WHAT THE TASK ASKS -> Reproduce each entry exactly as it reads. Leave the images out.

(INPUT DATA begins)

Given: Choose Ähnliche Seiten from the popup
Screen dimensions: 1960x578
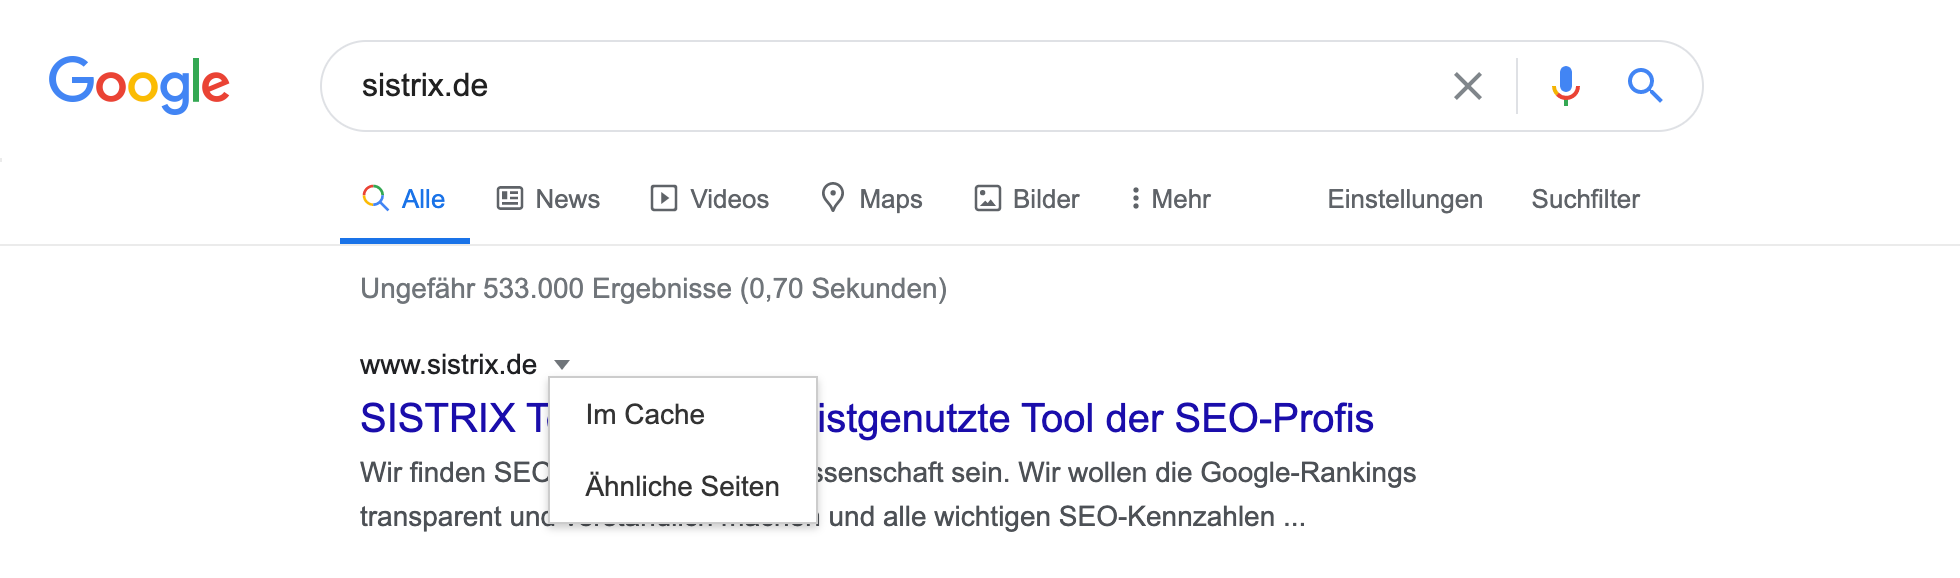Looking at the screenshot, I should click(x=682, y=486).
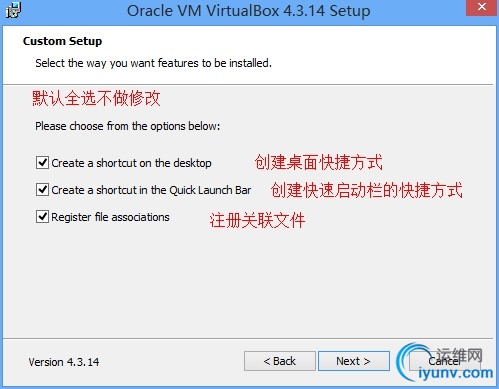Click the 'Register file associations' label text

click(110, 217)
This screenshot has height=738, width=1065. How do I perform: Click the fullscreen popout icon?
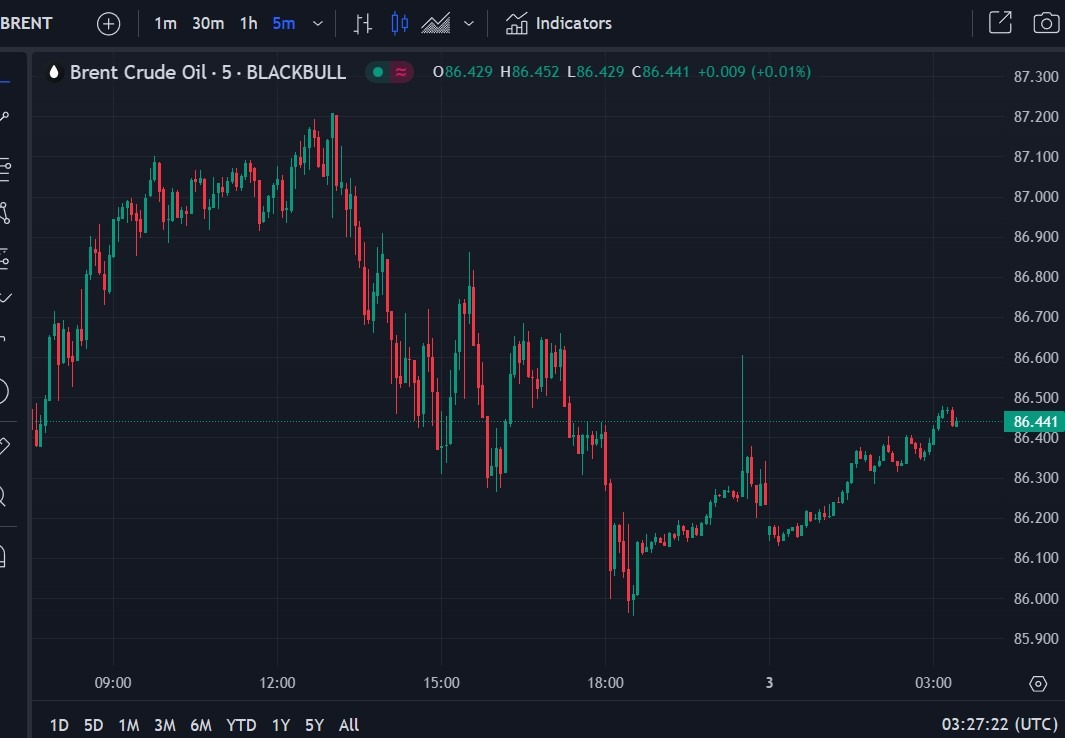pyautogui.click(x=1000, y=22)
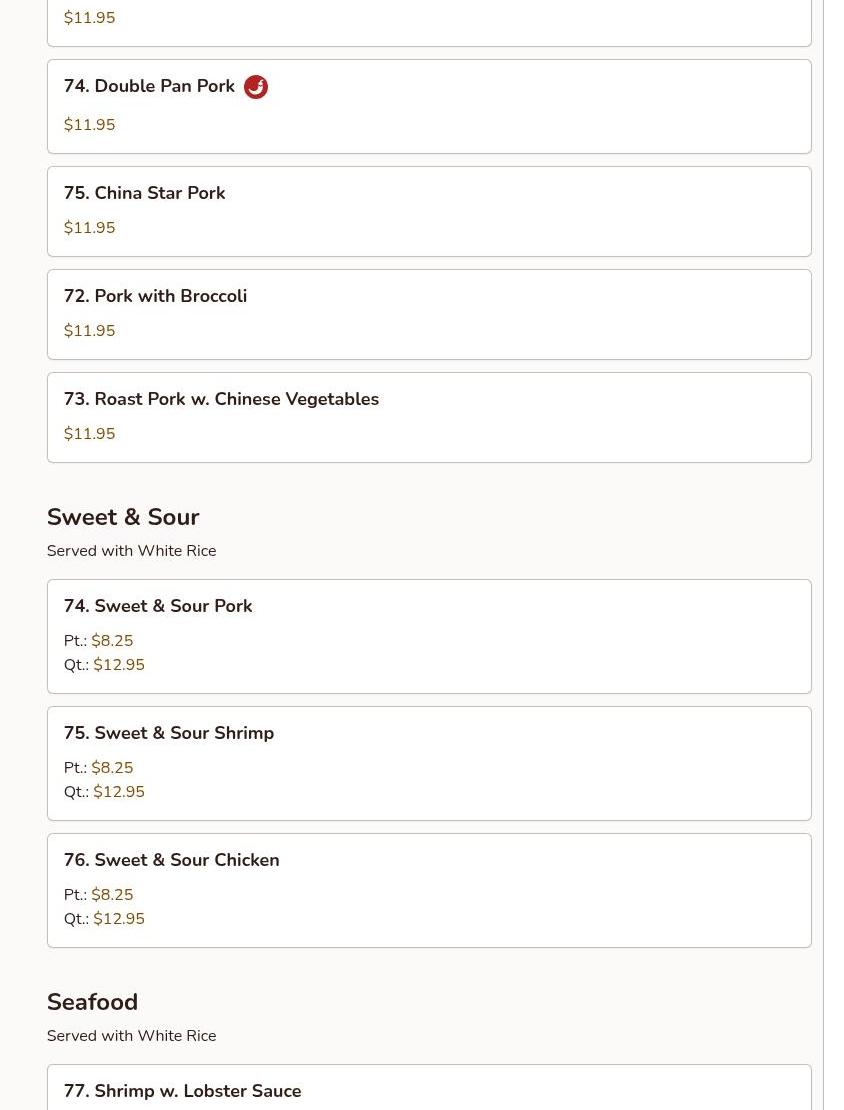Open 75. Sweet & Sour Shrimp
844x1110 pixels.
tap(169, 733)
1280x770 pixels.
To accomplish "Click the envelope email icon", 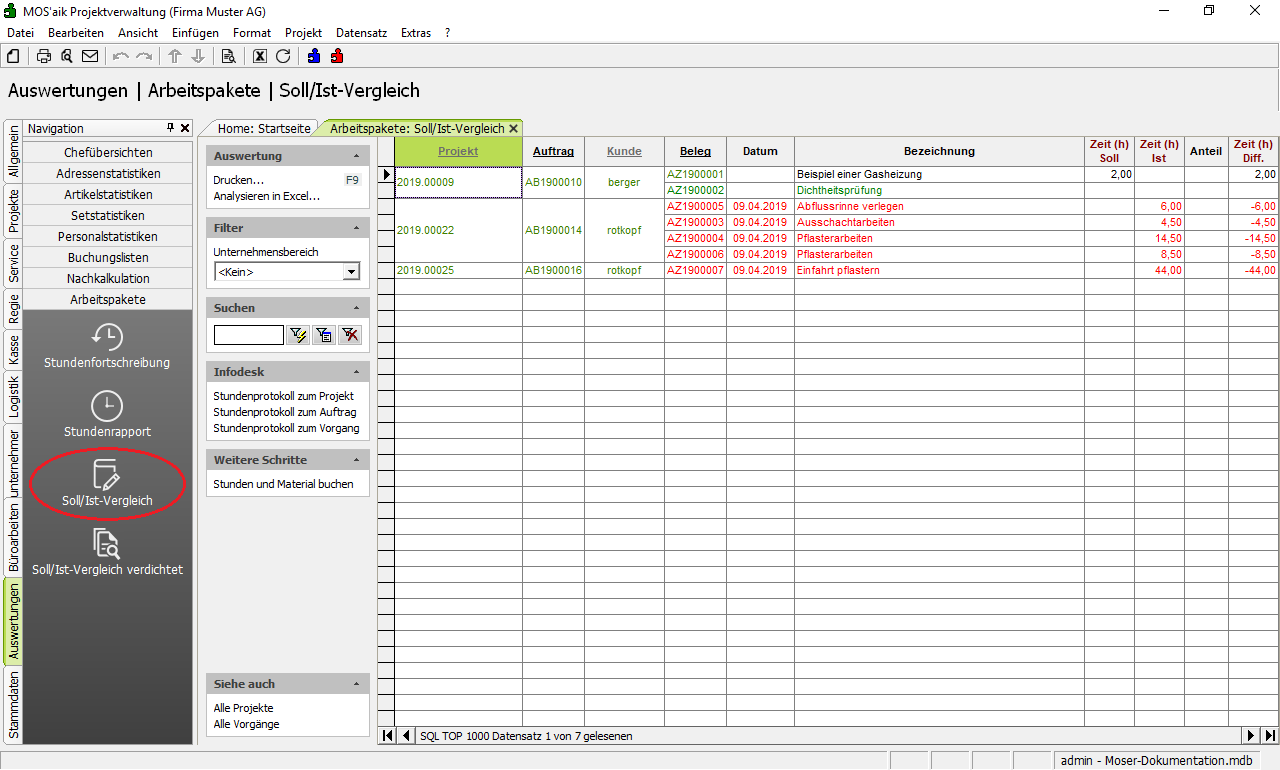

(INPUT DATA ends)

ANSWER TO THIS TASK ->
Given: Choose Ähnliche Seiten from the popup
Screen dimensions: 1960x578
Looking at the screenshot, I should click(x=682, y=486).
Click the 'Register file associations' label text

click(110, 217)
This screenshot has height=738, width=1065. How do I perform: Click the fullscreen popout icon?
pyautogui.click(x=1000, y=22)
Open 75. Sweet & Sour Shrimp
844x1110 pixels.
tap(169, 733)
1280x770 pixels.
To accomplish "Click the envelope email icon", 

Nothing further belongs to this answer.